Overview
PagerDuty integration allows you to escalate critical CronJob failures to your on-call engineers. This is essential for:
- 24/7 monitoring of business-critical jobs
- Automatic escalation if alerts aren’t acknowledged
- Integration with on-call schedules and rotation
- Incident tracking and post-mortems
Quick Start
Get PagerDuty Routing Key
- Log in to your PagerDuty account
- Go to Services > Service Directory
- Select or create a service (e.g., “CronJob Failures”)
- Go to Integrations tab
- Click Add Integration
- Select Events API v2
- Copy the Integration Key (routing key)
Create Kubernetes Secret
Store the routing key in a secret:kubectl create secret generic pagerduty-key \
--namespace cronjob-guardian \
--from-literal=routing-key=<your-integration-key>
Create PagerDuty AlertChannel
kubectl apply -f - <<EOF
apiVersion: guardian.illenium.net/v1alpha1
kind: AlertChannel
metadata:
name: pagerduty-critical
spec:
type: pagerduty
pagerduty:
routingKeySecretRef:
name: pagerduty-key
namespace: cronjob-guardian
key: routing-key
severity: critical
EOF
Reference in CronJobMonitor
apiVersion: guardian.illenium.net/v1alpha1
kind: CronJobMonitor
metadata:
name: critical-jobs
namespace: production
spec:
selector:
matchLabels:
tier: critical
alerting:
channelRefs:
- name: pagerduty-critical
severities: [critical] # Only page for critical alerts
Here’s the example from the repository:
alertchannels/pagerduty.yaml
# PagerDuty AlertChannel
# Sends critical alerts to PagerDuty for on-call escalation
apiVersion: guardian.illenium.net/v1alpha1
kind: AlertChannel
metadata:
name: pagerduty-critical
spec:
type: pagerduty
pagerduty:
routingKeySecretRef:
name: pagerduty-key
namespace: cronjob-guardian
key: routing-key
severity: critical
Configuration Options
Reference to a Kubernetes Secret containing the PagerDuty integration key
Namespace where the Secret exists
Key within the Secret (usually routing-key)

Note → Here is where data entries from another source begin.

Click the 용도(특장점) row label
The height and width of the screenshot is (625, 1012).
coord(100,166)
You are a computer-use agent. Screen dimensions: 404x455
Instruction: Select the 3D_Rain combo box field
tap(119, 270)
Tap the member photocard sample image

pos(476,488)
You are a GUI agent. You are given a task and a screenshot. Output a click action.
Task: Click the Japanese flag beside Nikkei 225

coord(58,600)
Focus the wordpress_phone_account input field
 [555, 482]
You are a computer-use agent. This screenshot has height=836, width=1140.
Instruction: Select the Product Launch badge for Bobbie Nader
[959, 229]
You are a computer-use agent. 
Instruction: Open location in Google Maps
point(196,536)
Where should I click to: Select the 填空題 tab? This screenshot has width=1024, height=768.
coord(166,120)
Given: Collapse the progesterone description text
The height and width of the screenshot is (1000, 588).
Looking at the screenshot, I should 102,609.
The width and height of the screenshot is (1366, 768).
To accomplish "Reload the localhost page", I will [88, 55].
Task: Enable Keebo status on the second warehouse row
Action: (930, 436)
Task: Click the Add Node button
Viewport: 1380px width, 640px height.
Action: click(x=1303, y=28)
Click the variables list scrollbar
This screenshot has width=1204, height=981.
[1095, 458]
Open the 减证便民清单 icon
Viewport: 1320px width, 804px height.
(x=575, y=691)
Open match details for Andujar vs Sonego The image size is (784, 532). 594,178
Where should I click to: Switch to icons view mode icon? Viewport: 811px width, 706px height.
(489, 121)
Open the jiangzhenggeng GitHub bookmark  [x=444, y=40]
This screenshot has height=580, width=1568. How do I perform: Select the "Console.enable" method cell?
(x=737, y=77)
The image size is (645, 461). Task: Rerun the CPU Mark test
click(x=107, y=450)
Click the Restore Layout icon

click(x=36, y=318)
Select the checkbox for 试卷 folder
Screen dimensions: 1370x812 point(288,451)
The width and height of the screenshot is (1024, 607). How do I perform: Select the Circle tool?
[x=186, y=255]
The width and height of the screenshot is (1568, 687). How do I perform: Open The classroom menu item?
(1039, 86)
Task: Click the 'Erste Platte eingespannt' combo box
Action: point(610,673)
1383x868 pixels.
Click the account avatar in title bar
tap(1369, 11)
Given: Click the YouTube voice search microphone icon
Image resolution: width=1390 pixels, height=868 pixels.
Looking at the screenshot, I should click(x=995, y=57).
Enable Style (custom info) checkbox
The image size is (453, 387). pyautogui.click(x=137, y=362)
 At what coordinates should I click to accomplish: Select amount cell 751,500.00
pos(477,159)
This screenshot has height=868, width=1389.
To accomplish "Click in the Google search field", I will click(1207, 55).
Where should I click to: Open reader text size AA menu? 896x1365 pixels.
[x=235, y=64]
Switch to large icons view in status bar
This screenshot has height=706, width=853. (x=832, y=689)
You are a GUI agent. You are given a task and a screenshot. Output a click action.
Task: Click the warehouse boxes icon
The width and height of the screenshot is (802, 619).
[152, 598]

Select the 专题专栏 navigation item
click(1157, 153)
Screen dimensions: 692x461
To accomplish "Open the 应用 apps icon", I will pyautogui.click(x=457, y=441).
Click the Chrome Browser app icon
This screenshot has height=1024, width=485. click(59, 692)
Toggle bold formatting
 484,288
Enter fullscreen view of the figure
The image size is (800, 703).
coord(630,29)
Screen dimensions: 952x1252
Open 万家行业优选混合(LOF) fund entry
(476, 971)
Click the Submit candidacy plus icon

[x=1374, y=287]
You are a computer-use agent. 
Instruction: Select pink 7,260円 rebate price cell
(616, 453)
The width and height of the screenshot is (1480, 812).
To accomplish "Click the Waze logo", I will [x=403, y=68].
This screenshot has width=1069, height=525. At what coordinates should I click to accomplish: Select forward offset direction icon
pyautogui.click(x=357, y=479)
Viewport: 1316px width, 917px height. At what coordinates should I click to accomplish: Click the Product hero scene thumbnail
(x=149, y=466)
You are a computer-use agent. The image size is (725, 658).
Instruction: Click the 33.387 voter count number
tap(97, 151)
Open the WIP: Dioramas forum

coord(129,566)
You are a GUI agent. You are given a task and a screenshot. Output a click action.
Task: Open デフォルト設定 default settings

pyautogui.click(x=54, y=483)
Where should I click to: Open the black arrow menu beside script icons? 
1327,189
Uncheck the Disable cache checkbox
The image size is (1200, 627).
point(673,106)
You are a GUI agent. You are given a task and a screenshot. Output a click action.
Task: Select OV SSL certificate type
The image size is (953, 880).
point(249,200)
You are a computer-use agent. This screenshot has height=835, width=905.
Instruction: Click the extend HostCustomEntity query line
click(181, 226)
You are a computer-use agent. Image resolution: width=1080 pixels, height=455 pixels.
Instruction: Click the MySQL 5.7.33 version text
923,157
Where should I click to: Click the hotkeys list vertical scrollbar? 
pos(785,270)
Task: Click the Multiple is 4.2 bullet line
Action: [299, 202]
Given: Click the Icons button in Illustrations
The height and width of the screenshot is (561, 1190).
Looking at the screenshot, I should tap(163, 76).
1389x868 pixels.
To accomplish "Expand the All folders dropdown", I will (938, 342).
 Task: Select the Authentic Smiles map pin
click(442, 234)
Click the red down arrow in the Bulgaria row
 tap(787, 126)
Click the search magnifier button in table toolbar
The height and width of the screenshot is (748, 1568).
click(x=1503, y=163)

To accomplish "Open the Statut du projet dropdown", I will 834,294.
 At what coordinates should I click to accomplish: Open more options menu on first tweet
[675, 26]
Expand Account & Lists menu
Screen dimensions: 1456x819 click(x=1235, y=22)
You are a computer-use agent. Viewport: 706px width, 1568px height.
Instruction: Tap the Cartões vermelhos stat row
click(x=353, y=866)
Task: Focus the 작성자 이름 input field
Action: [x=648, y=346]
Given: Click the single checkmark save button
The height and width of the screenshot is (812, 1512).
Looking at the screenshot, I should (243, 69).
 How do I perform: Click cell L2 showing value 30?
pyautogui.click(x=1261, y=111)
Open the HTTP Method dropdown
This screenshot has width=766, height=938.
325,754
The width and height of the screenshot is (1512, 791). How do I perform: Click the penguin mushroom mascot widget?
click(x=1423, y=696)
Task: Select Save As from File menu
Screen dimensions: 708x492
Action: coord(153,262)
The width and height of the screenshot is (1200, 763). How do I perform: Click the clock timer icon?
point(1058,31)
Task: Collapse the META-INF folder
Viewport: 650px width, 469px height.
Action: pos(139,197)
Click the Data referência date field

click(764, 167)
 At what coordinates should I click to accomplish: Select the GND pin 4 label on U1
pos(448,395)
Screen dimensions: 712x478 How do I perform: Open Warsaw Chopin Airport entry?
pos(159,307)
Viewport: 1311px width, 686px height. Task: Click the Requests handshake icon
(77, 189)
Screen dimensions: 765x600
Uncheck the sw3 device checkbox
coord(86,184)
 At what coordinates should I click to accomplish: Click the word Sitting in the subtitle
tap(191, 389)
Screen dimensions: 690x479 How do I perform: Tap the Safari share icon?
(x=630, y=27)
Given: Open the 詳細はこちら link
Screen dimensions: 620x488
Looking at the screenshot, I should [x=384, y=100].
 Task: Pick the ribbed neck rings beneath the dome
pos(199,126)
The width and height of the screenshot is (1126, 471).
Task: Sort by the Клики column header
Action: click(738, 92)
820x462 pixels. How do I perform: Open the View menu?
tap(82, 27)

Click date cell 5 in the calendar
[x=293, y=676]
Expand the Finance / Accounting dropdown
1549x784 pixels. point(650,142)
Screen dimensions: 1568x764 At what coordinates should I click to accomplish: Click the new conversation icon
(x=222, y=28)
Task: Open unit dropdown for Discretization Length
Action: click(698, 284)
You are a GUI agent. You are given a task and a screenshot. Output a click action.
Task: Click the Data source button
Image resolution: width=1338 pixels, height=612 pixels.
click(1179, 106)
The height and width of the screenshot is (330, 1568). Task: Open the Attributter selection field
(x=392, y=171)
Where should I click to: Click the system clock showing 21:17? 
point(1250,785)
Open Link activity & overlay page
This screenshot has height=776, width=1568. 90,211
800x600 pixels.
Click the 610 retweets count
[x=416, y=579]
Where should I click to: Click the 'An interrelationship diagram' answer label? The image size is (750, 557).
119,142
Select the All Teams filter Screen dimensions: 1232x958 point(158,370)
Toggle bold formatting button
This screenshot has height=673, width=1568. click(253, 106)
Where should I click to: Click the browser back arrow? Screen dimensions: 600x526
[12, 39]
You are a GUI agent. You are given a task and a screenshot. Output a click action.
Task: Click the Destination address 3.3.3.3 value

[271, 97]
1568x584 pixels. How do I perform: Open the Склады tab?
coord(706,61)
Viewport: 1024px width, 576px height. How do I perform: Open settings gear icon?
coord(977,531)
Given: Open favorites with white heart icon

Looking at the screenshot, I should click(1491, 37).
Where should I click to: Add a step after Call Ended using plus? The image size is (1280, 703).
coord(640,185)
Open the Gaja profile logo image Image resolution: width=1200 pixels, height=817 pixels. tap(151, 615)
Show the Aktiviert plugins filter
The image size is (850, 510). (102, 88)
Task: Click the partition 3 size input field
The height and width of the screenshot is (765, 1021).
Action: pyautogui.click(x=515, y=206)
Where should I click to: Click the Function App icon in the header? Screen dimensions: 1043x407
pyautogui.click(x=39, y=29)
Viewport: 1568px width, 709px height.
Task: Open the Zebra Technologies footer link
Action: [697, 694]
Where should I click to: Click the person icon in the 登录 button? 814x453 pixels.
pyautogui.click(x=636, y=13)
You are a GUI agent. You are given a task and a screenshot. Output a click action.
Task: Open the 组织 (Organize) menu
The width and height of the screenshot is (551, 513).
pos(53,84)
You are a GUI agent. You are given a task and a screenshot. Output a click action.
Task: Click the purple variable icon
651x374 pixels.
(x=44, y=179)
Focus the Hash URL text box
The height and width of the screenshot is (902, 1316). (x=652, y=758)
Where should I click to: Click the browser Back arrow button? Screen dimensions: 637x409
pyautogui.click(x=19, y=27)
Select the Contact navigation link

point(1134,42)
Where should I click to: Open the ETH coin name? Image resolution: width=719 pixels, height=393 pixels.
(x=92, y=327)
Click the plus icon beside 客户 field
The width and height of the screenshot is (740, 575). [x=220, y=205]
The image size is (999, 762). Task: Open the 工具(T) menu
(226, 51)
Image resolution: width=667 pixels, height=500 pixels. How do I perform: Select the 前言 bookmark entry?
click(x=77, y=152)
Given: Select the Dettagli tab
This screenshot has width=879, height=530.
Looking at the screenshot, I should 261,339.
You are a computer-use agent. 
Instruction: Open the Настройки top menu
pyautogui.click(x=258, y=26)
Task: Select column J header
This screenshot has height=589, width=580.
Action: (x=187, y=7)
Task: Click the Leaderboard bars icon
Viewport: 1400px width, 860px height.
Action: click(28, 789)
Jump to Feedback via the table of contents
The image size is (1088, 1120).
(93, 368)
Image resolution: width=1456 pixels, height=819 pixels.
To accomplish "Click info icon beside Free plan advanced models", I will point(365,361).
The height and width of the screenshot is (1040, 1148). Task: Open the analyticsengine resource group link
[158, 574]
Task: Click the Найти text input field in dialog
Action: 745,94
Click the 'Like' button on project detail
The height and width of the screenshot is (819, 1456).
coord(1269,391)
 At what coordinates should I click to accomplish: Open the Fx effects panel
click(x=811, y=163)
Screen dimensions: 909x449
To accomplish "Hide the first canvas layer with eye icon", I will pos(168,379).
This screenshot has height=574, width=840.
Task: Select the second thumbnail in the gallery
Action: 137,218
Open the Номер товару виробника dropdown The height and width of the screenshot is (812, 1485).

Default PagerDuty severity level: critical, error, warning, or infoTypically set to critical for on-call escalation.
Create separate PagerDuty services and AlertChannels for different teams:
apiVersion: guardian.illenium.net/v1alpha1
kind: AlertChannel
metadata:
name: pagerduty-dba
spec:
type: pagerduty
pagerduty:
routingKeySecretRef:
name: pagerduty-dba-key
namespace: cronjob-guardian
key: routing-key
severity: critical
Creating Team-Specific Secrets
# DBA team
kubectl create secret generic pagerduty-dba-key \
--namespace cronjob-guardian \
--from-literal=routing-key=<dba-integration-key>
# Platform team
kubectl create secret generic pagerduty-platform-key \
--namespace cronjob-guardian \
--from-literal=routing-key=<platform-integration-key>
# Data engineering team
kubectl create secret generic pagerduty-data-key \
--namespace cronjob-guardian \
--from-literal=routing-key=<data-integration-key>
Escalate only critical failures to PagerDuty, while sending all alerts to Slack:
apiVersion: guardian.illenium.net/v1alpha1
kind: CronJobMonitor
metadata:
name: database-backups
namespace: databases
spec:
selector:
matchLabels:
type: backup
deadManSwitch:
enabled: true
maxTimeSinceLastSuccess: 25h
sla:
enabled: true
minSuccessRate: 100 # Backups must never fail
maxDuration: 1h
alerting:
channelRefs:
# Page on-call DBA for critical issues
- name: pagerduty-dba
severities: [critical]
# Also send to Slack for visibility
- name: slack-dba
severities: [critical, warning]
# Treat all backup issues as critical
severityOverrides:
jobFailed: critical
deadManTriggered: critical
slaBreached: critical
Use PagerDuty for:
- Critical backups: Data loss prevention
- Revenue-impacting jobs: Payment processing, billing
- Compliance-critical jobs: Audit logs, regulatory reports
- Customer-facing jobs: Email delivery, notifications
Don’t page for:
- Development environments: Use Slack instead
- Non-critical reports: Warnings are sufficient
- Flaky jobs: Fix the root cause first
Best practice: Route critical alerts to PagerDuty AND Slack for team awareness.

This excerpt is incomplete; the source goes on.